=== Check your understanding ===
1. In the forum thread about training with a bad knee, which NSAID does dvcochran say helps with the inflammation?
2. List every martial art or combat sport that Danny T says he trained in, as given in the forum thread about training with a bad knee.
3. In the forum thread about training with a bad knee, rewrite the paragraph beginning "There are ways to manage the symptoms" as a short bulleted list that keeps its main facts.

=== Text passage ===

# Knee problem - can I still train?



## 05u (Mar 22, 2019)

I found out through my doctor that I have no cartilage in my knee - it's gone. That means any bending or running will be raw bone-on-bone contact and it will hurt badly, like it does now. I have pain going up stairs and going down stairs. I can't even run (properly) anymore. My knee is like thin ice - any sudden movement will make me collapse to the floor.

Can I still train MMA in this medical state?


----------



## Xue Sheng (Mar 22, 2019)

Ask your doctor, you went to see him/her about your knee, ask the person who has the medical training and background to answer the question. DOn't ask a bunch of faceless nameless martial artists on a web forum who may or may not have any medical back ground at all.


----------



## dvcochran (Mar 22, 2019)

I have been in your shoes for about 5 years now. The pain is something a person definitely has to get used to if they plan to work out. If you work at building the muscles around the joint it will help tremendously. That was/is a tough process for me to go through and maintain. But it will reduce the knee pain. There are some movements I just don't do anymore because I know they will inflame my knees, landing hard on one leg for example. It is imperative that you do quality exercises that do not inflame the knee in the process. I do take a NSAID called Diclofenac that really helps with the inflammation. 
All that said, I encourage you to workout. You will have to figure out the things that you should not do or change the way you do them. Getting older sucks so you will have to work a little harder to fend against it.


----------



## jobo (Mar 22, 2019)

05u said:


> I found out through my doctor that I have no cartilage in my knee - it's gone. That means any bending or running will be raw bone-on-bone contact and it will hurt badly, like it does now. I have pain going up stairs and going down stairs. I can't even run (properly) anymore. My knee is like thin ice - any sudden movement will make me collapse to the floor.
> 
> Can I still train MMA in this medical state?


have you actually had a scan on this ? doctors sometimes say random things, then get some rehabilitation exercises,  cartilage will repair its self if you encourage blood flow, perhaps not to how it was, but certainly a lot better. as a general rule of thumb,  dont do things that result in you collapsing to the floor in screaming agony. that's not helping.


----------



## JR 137 (Mar 22, 2019)

Cartilage in the knee will NOT repair itself. Meniscus nor articulations cartilage.

There are ways to manage the symptoms, but no way to actually fix it other than surgically. If it’s a meniscus, the meniscus typically gets shaved down surgically. If it’s articular cartilage, you wait until it’s to the point of knee replacement. In the meantime there are anti-inflammatories and injections.

If anyone can figure out how to heal cartilage reliably, especially in the knees, hips and shoulders, they’ll be an incredibly wealthy person.


----------



## Danny T (Mar 22, 2019)

As one who has been your position. Have had total replacement of both knees.
It really depends on your pain tolerance and desire. I received Synvisc injections for 6 years prior to having the replacements. I continued to run 6 days a week, training in Muay Thai, Combat Submission Wrestling, BJJ, Wing Chun and Kali. 
Painful? Yes. Sitting down and attempting to stand was extremely painful. Stairs...Hell No! But I continued until my left knee had gotten to the point I could not straighten it at all. Was bent approx 22 degrees.

=== Supplied entries ===
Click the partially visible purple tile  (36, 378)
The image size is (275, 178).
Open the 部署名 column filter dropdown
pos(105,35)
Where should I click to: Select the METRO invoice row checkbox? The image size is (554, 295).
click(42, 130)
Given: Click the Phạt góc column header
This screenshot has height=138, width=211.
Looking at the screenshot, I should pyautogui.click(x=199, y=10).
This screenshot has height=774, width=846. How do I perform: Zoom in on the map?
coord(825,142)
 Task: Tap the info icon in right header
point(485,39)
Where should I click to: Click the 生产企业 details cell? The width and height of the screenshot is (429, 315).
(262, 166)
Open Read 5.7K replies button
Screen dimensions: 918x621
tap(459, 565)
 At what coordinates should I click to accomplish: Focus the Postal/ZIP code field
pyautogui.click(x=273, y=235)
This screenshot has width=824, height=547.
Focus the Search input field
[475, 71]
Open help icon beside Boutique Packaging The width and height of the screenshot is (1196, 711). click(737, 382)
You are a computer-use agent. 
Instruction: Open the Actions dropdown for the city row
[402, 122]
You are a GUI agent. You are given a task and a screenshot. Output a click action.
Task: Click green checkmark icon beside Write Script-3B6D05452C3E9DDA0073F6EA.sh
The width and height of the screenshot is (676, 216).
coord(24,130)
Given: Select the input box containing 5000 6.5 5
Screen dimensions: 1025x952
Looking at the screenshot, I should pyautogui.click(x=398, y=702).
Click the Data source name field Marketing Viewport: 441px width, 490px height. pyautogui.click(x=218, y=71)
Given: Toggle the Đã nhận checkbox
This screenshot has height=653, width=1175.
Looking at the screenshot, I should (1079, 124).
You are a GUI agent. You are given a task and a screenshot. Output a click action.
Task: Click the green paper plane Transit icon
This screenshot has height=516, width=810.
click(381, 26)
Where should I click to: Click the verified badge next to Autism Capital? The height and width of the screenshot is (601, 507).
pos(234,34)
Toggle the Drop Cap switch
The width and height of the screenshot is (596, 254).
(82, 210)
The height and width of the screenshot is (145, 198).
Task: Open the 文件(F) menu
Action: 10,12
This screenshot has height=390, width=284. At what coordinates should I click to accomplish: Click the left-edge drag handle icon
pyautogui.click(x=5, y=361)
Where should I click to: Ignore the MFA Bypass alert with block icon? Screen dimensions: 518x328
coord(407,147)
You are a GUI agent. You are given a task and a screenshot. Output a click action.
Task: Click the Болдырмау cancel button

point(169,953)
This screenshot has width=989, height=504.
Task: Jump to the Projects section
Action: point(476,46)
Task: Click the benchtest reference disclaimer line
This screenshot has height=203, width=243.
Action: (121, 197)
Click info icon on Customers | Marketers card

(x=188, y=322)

=== Exercise answers ===
1. Diclofenac

2. Muay Thai, Combat Submission Wrestling, BJJ, Wing Chun, Kali

3.
- Symptoms can be managed, but the only actual fix is surgical.
- For a meniscus, it is typically shaved down surgically.
- For articular cartilage, you wait until the knee needs replacing.
- In the meantime, anti-inflammatories and injections are used.